Listed records:
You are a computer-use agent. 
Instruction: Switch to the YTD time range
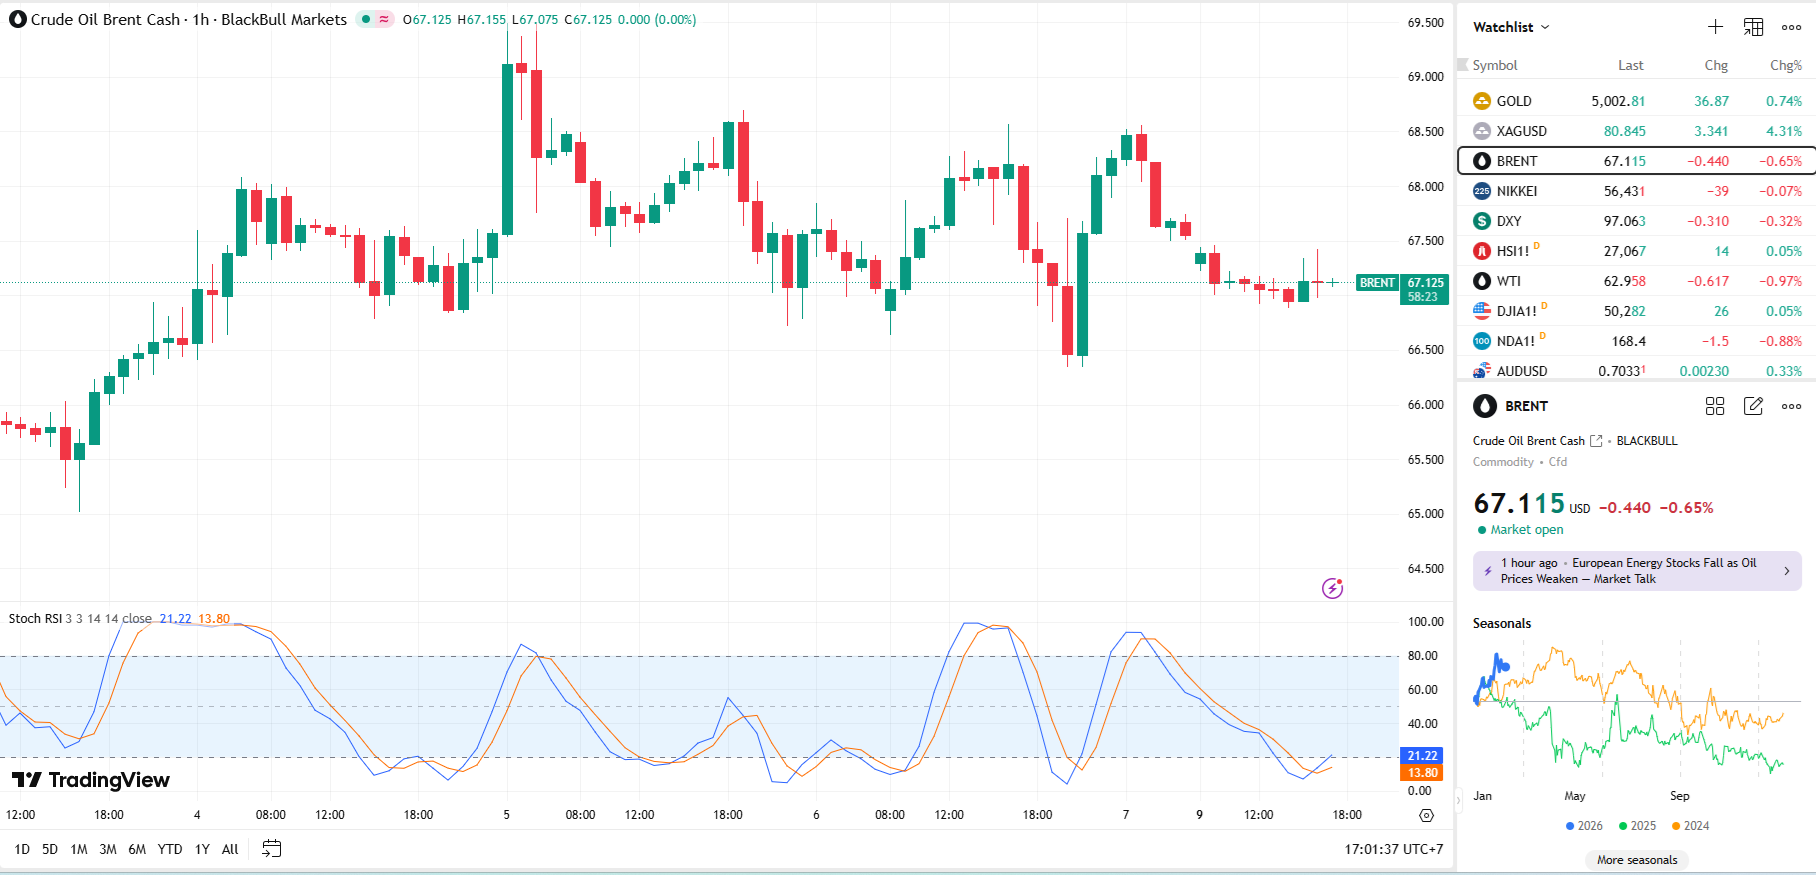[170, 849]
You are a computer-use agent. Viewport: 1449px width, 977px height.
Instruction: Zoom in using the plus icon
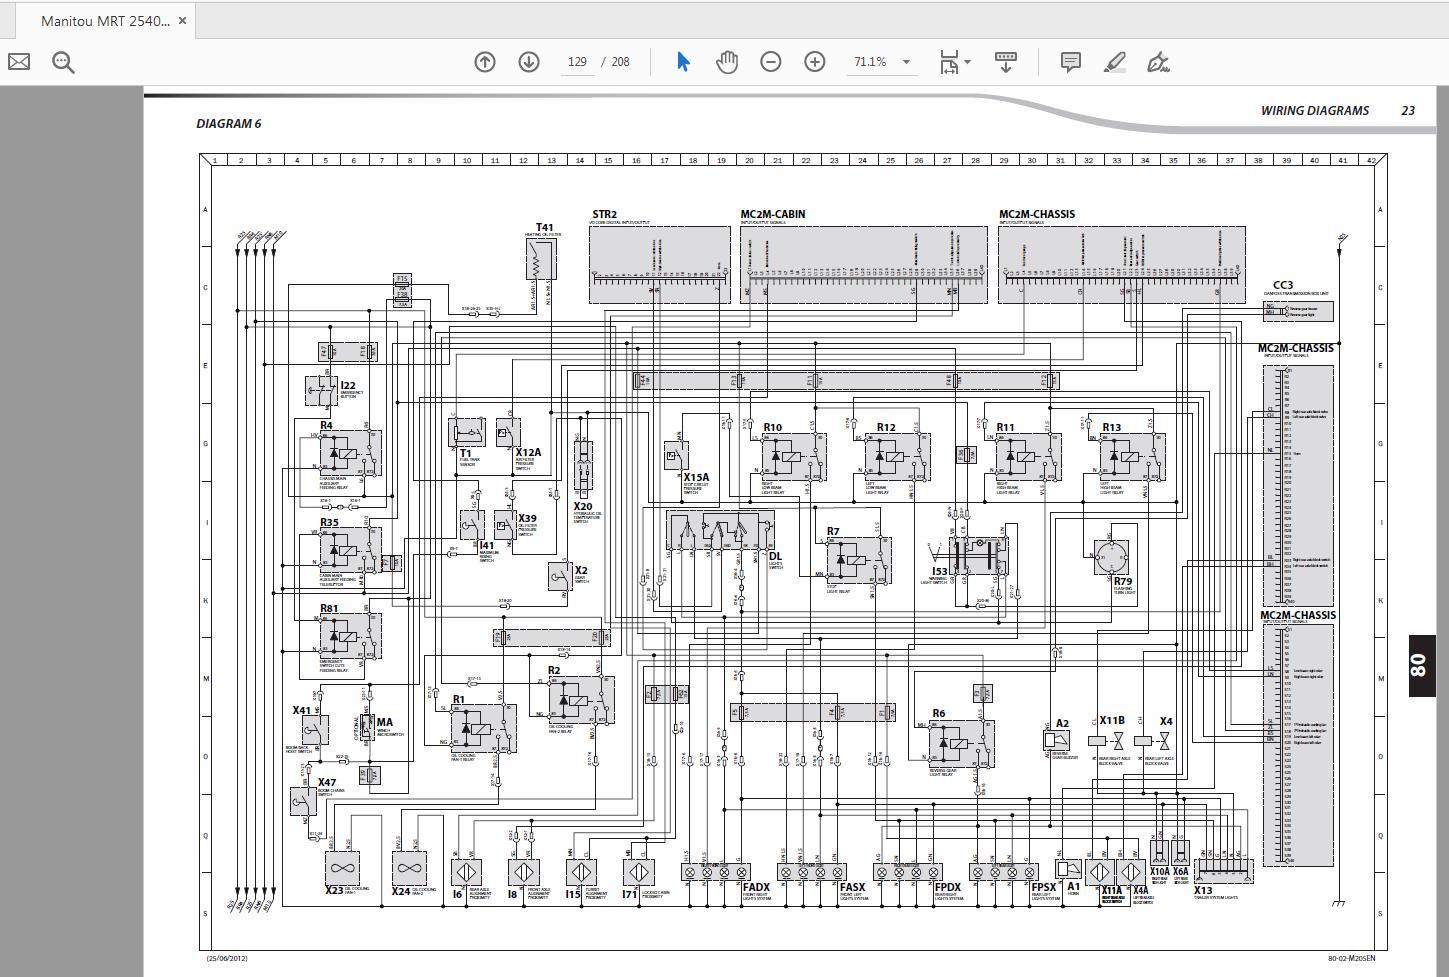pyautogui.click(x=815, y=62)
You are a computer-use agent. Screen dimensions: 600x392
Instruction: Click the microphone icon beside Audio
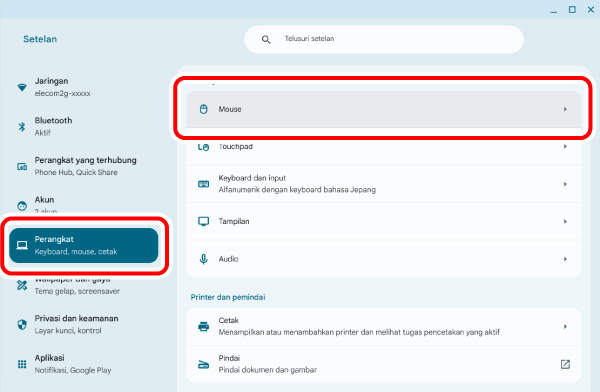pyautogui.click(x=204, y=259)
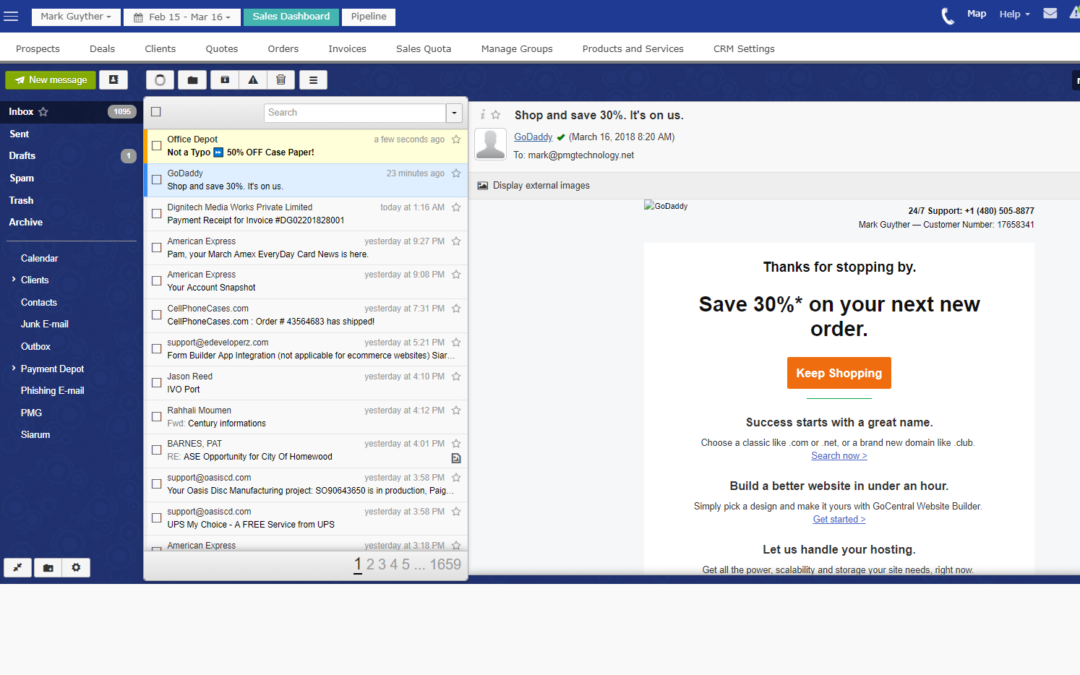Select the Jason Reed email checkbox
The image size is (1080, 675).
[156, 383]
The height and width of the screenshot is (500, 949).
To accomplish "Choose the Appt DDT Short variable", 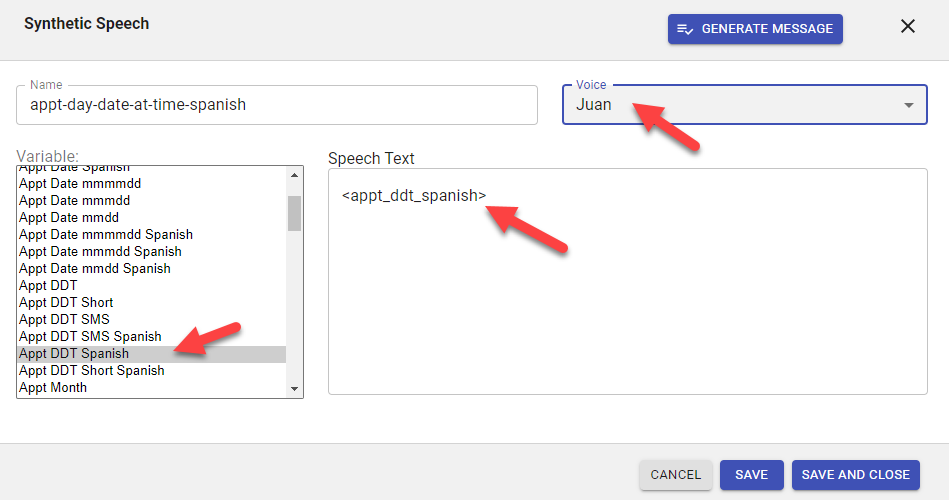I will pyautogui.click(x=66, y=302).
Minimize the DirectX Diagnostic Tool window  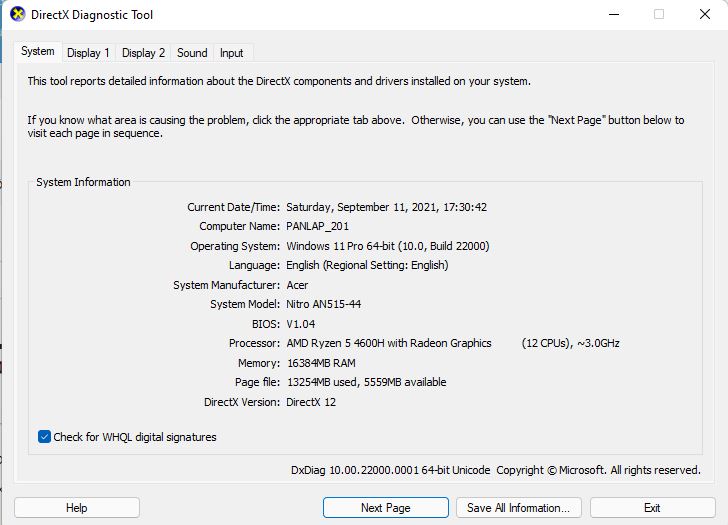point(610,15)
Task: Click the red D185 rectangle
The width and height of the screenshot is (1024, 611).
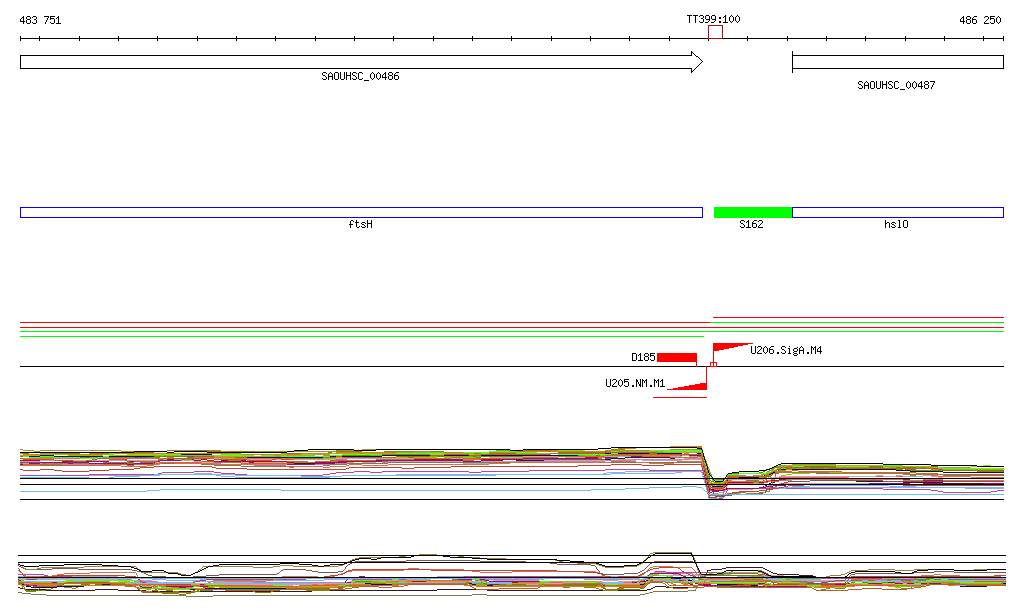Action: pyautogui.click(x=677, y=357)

Exercise aim: Copy the data word for word, from the line containing "Task: Click the red D185 rectangle" through the end of the data, with both ends included. Leave the pictures out of your copy.

Final result:
Task: Click the red D185 rectangle
The width and height of the screenshot is (1024, 611).
Action: pyautogui.click(x=677, y=357)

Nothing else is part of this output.